─── Records for the exercise

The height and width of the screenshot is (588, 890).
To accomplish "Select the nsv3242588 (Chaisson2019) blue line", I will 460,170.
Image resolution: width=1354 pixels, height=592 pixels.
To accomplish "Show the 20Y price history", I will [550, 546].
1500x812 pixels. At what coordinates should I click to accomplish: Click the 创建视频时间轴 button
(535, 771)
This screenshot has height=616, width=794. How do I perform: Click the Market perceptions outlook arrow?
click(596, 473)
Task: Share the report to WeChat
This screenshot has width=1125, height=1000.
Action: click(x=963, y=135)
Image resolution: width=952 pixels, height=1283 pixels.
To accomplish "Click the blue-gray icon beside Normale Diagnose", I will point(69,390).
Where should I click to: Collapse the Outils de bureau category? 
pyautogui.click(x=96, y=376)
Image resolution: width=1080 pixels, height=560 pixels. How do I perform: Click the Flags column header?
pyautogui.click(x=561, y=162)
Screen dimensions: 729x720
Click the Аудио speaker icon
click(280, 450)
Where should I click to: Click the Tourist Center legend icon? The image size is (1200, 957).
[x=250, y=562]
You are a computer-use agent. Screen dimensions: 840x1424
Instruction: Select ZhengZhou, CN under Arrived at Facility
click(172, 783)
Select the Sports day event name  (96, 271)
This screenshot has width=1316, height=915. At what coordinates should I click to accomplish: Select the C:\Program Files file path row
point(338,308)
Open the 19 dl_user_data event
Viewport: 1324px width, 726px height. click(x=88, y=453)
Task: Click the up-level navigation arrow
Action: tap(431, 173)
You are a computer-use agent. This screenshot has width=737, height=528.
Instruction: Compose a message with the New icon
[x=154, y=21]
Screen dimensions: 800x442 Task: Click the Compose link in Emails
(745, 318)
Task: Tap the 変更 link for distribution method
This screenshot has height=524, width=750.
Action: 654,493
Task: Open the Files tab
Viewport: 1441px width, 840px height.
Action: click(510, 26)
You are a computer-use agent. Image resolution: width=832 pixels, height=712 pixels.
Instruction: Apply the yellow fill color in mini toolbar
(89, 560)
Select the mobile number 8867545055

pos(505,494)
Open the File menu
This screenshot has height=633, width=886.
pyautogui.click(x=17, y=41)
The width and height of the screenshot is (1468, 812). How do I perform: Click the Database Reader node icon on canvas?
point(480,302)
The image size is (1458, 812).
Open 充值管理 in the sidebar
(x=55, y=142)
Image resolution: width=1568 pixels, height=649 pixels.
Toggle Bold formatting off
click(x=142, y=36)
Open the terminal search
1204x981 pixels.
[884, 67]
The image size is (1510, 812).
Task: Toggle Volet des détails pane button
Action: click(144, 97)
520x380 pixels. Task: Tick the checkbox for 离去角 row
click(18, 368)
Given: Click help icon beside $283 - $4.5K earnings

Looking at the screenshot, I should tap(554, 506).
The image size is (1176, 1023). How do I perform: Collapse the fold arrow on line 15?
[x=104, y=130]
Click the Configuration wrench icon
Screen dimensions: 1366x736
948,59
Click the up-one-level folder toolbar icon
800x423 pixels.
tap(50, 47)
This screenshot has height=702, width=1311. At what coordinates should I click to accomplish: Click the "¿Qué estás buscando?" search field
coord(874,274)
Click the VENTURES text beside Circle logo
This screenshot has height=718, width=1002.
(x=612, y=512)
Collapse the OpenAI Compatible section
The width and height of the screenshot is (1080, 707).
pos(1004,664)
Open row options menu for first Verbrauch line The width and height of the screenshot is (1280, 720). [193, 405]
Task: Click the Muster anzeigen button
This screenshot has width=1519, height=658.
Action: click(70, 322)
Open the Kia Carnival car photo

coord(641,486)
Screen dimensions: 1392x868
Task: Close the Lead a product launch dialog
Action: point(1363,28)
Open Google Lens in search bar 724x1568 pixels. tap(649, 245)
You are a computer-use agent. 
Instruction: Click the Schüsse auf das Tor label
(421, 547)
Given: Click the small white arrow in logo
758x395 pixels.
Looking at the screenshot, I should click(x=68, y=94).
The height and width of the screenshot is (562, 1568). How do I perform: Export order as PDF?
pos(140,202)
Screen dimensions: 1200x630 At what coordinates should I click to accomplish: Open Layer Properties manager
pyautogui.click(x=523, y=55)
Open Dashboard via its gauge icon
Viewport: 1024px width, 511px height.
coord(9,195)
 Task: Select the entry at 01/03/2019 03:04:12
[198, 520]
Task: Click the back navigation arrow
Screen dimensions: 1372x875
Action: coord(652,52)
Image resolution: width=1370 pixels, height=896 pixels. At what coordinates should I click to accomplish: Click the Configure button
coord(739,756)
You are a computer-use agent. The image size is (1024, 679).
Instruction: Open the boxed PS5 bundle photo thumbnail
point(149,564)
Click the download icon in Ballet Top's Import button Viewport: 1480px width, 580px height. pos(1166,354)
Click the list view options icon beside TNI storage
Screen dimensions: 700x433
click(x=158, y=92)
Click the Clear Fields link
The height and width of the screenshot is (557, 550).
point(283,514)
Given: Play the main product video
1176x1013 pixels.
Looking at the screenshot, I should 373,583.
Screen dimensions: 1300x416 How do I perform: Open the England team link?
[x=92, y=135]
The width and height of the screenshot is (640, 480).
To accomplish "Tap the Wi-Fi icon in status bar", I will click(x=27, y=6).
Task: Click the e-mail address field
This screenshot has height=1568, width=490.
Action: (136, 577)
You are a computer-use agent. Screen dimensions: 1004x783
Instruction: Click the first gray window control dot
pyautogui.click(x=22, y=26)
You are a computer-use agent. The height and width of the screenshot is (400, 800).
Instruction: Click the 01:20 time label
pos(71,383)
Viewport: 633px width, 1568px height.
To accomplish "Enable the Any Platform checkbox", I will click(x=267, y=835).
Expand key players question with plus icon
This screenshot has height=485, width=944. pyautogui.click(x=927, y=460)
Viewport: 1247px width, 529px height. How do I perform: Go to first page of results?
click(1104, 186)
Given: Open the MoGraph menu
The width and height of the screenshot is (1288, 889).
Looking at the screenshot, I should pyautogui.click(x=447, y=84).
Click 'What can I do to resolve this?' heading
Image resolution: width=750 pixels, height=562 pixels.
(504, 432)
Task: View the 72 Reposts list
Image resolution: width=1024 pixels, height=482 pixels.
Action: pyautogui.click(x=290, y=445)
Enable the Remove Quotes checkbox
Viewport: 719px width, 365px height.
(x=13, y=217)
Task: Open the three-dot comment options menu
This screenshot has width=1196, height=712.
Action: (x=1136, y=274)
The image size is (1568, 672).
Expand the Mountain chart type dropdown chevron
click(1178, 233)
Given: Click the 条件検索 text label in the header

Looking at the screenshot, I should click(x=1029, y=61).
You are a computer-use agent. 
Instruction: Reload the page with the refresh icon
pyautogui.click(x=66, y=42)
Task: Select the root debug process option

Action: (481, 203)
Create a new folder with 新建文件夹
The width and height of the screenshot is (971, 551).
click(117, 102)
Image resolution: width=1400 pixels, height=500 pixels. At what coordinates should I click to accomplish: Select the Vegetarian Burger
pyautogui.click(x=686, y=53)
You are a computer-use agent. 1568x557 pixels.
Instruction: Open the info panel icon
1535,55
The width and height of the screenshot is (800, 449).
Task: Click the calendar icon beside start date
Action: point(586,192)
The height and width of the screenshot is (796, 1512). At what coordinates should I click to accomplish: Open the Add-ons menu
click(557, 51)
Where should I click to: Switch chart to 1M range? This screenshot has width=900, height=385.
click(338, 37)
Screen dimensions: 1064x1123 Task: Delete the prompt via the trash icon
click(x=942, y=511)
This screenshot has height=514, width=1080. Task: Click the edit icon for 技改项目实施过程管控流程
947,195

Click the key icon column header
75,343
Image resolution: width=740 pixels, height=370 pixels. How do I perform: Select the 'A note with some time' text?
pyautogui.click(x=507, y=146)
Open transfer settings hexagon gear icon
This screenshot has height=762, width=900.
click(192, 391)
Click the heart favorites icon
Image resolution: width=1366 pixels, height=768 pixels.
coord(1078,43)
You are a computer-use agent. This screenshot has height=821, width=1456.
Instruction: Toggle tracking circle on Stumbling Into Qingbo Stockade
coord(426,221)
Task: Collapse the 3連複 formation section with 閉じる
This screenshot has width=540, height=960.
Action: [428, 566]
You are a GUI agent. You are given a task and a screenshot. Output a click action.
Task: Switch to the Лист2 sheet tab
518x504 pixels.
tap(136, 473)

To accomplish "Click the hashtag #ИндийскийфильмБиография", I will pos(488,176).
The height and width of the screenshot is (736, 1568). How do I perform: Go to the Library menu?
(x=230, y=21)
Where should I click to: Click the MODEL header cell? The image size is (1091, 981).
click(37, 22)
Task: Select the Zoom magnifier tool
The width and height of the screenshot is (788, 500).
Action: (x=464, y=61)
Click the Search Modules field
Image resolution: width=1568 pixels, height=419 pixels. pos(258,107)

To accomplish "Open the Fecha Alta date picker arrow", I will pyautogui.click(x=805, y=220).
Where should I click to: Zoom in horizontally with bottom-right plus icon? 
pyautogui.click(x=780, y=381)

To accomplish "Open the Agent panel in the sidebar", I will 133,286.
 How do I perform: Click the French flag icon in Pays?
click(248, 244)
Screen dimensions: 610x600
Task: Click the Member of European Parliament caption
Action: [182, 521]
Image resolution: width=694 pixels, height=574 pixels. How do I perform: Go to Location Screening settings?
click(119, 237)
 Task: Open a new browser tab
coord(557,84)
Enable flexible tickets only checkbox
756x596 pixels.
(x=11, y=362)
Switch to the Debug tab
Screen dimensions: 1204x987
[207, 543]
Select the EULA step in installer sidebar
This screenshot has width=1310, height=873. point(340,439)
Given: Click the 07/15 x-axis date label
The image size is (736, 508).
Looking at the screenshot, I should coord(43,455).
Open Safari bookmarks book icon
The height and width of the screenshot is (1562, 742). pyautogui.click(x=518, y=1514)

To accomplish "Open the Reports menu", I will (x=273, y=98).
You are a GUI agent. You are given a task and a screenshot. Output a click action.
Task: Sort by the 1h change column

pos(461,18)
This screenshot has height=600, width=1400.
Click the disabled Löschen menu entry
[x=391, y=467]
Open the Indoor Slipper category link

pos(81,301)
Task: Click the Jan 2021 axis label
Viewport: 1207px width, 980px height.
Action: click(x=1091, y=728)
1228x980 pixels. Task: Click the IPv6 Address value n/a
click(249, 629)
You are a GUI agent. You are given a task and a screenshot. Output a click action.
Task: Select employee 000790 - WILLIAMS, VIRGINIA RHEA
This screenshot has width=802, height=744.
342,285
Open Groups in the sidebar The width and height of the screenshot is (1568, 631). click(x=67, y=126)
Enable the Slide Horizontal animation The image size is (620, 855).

──────

Task to carry out –
The required output is the line containing "Viewport: 1207px width, 980px height." through the last line of the records above, each copied exactly and nothing more.

Task answer –
Viewport: 1207px width, 980px height.
Action: click(x=1091, y=728)
1228x980 pixels. Task: Click the IPv6 Address value n/a
click(249, 629)
You are a GUI agent. You are given a task and a screenshot. Output a click action.
Task: Select employee 000790 - WILLIAMS, VIRGINIA RHEA
This screenshot has width=802, height=744.
342,285
Open Groups in the sidebar The width and height of the screenshot is (1568, 631). click(x=67, y=126)
Enable the Slide Horizontal animation The image size is (620, 855).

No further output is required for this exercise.